Hospital setting triggers worker drug abuse, theft

More than 100,000 medical professionals, including doctors, nurses, medical technicians and aides, either abuse prescription drugs or are addicted to them, according to USA Today.

Medical personnel's access to and knowledge of prescription drugs makes "drug diversion"--the official term for drug theft--harder to detect, but also poses huge risks for them and for patients. For example, hospital technician David Kwiatowski infected at least 46 patients with hepatitis after injecting himself with patients' pain medicine and refilling the syringes with saline. This was the third hepatitis outbreak linked to worker use of patient syringes in 2009, with the other two occurring in Denver and Jacksonville, Fla., and federal records indicate hundreds of healthcare workers were disciplined or prosecuted for drug diversion or similar misconduct, according to the article.  

The high-stress environment of healthcare work not only lends itself to a higher rate of alcohol and drug abuse, it makes it difficult for workers struggling with drug abuse to seek help. "The medical community thinks it's immune from this disease, but that's not true," Anita Bertrand, a nurse anesthetist in Houston who became addicted to pain medication, told USA Today. "There are so many practitioners working impaired and we have no idea...We're doing a terrible job addressing this problem."

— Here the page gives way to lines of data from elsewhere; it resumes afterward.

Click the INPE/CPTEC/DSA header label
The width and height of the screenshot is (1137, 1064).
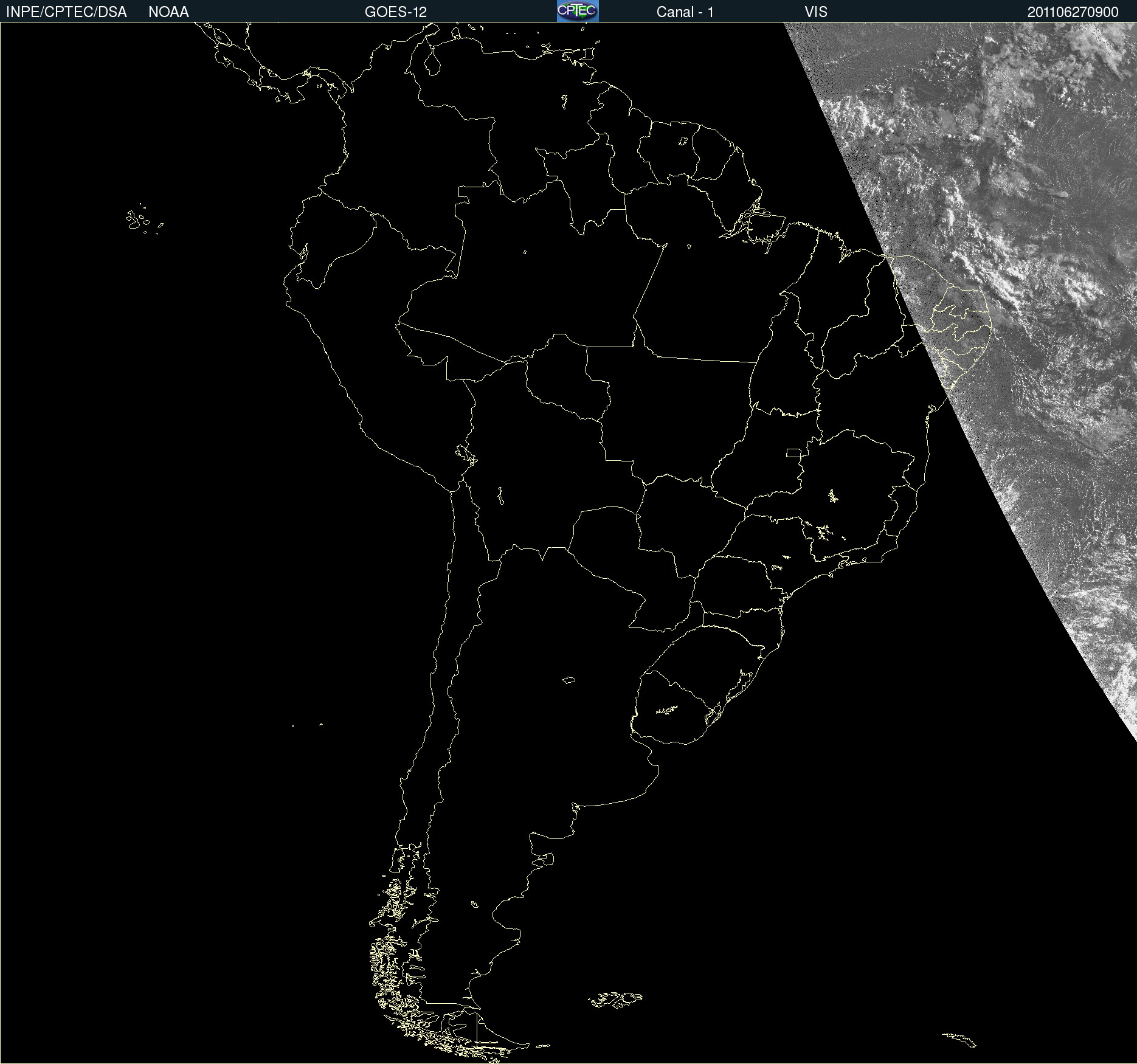click(66, 12)

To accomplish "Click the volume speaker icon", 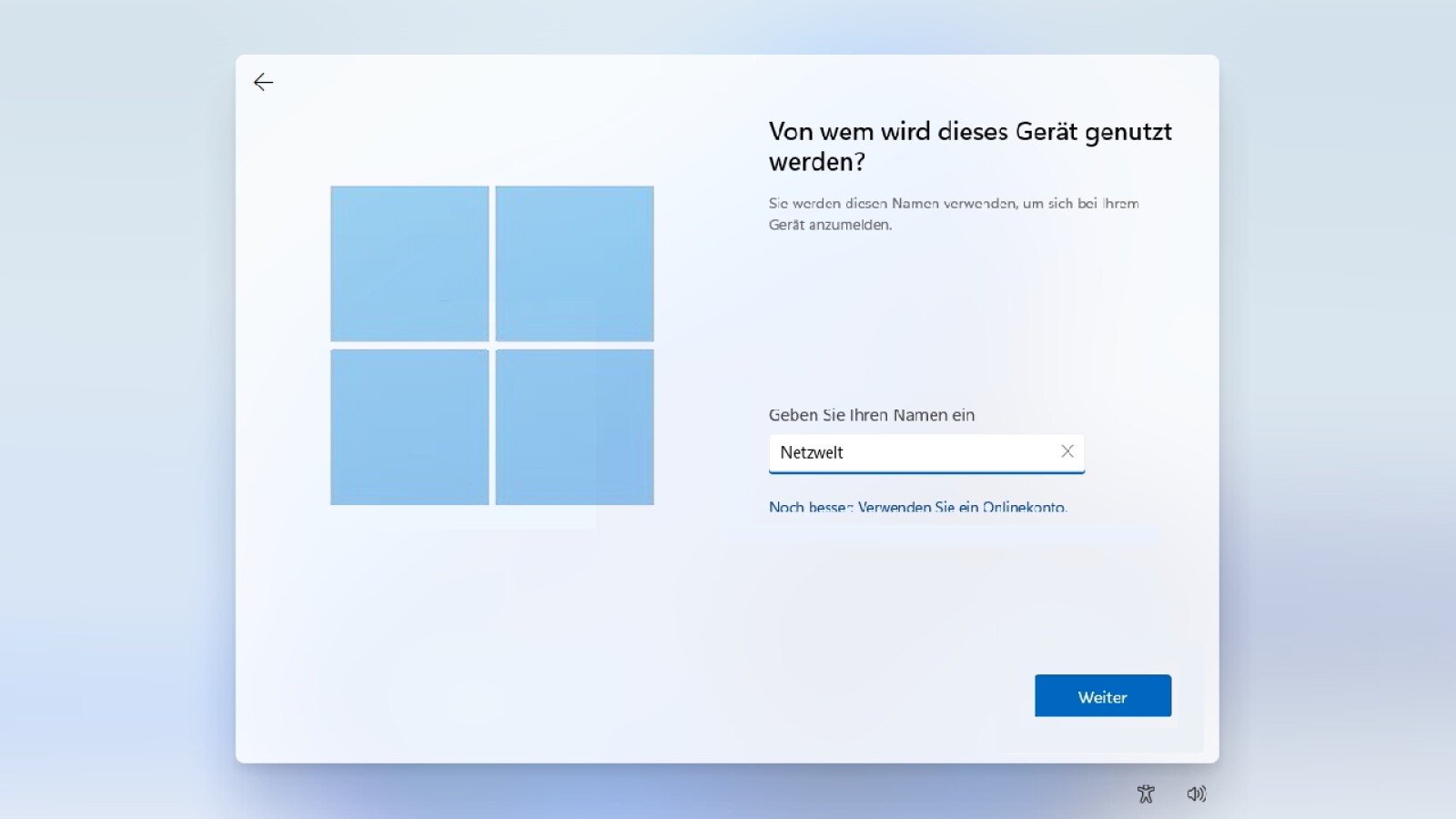I will coord(1196,794).
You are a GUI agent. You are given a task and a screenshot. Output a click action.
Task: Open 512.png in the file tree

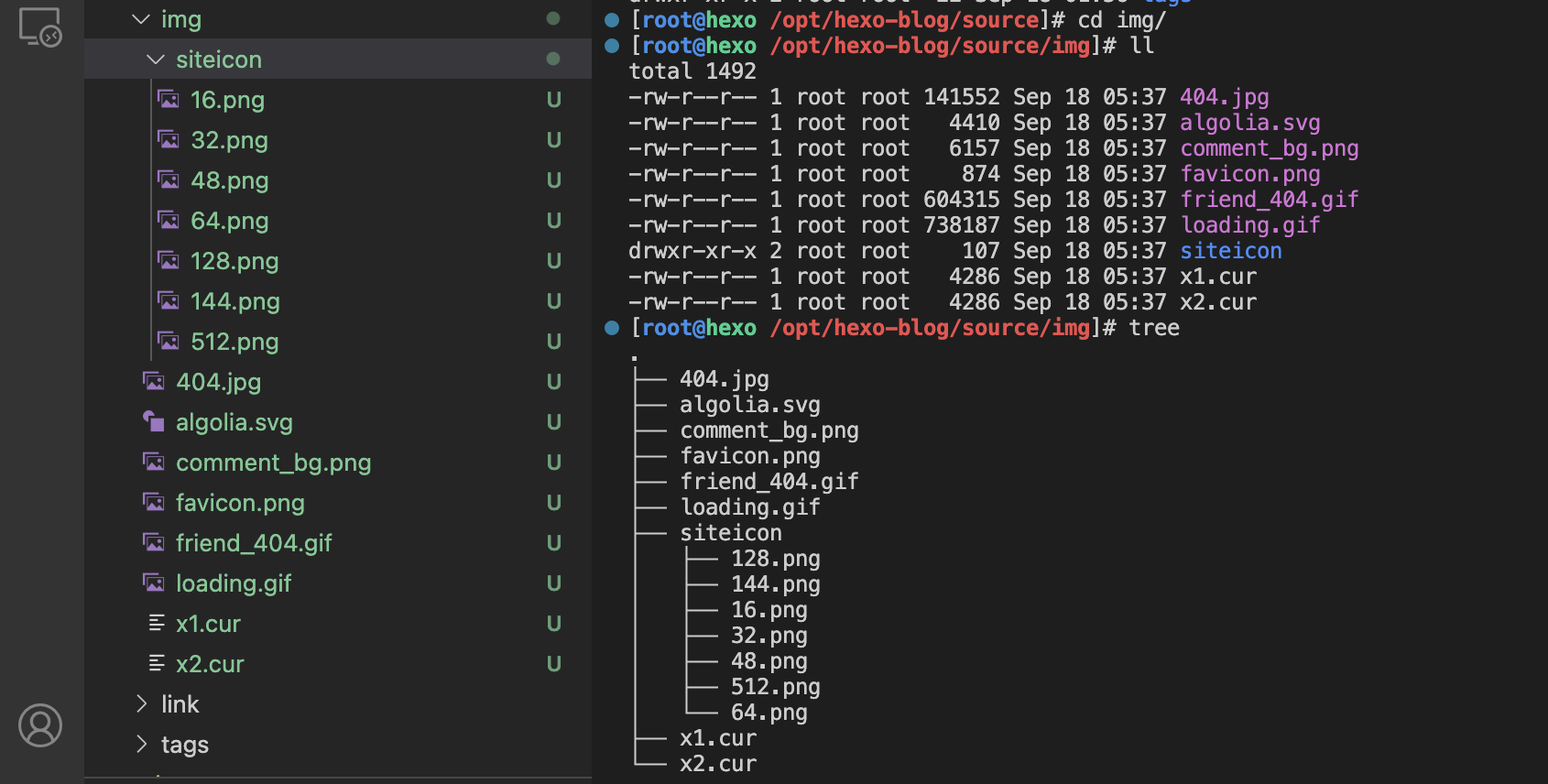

A 2013 commentary in the Journal of the American Medical Association called for hospitals to randomly test physicians for drug and alcohol abuse. Unlike other high-risk industries, such as airlines, railways or nuclear power, organizations don't test physicians for substances following an adverse event. An article last August by NYU Langone Medical Center's Director of Division of Medical Ethics offered a similar argument, FierceHealthcare previously reported.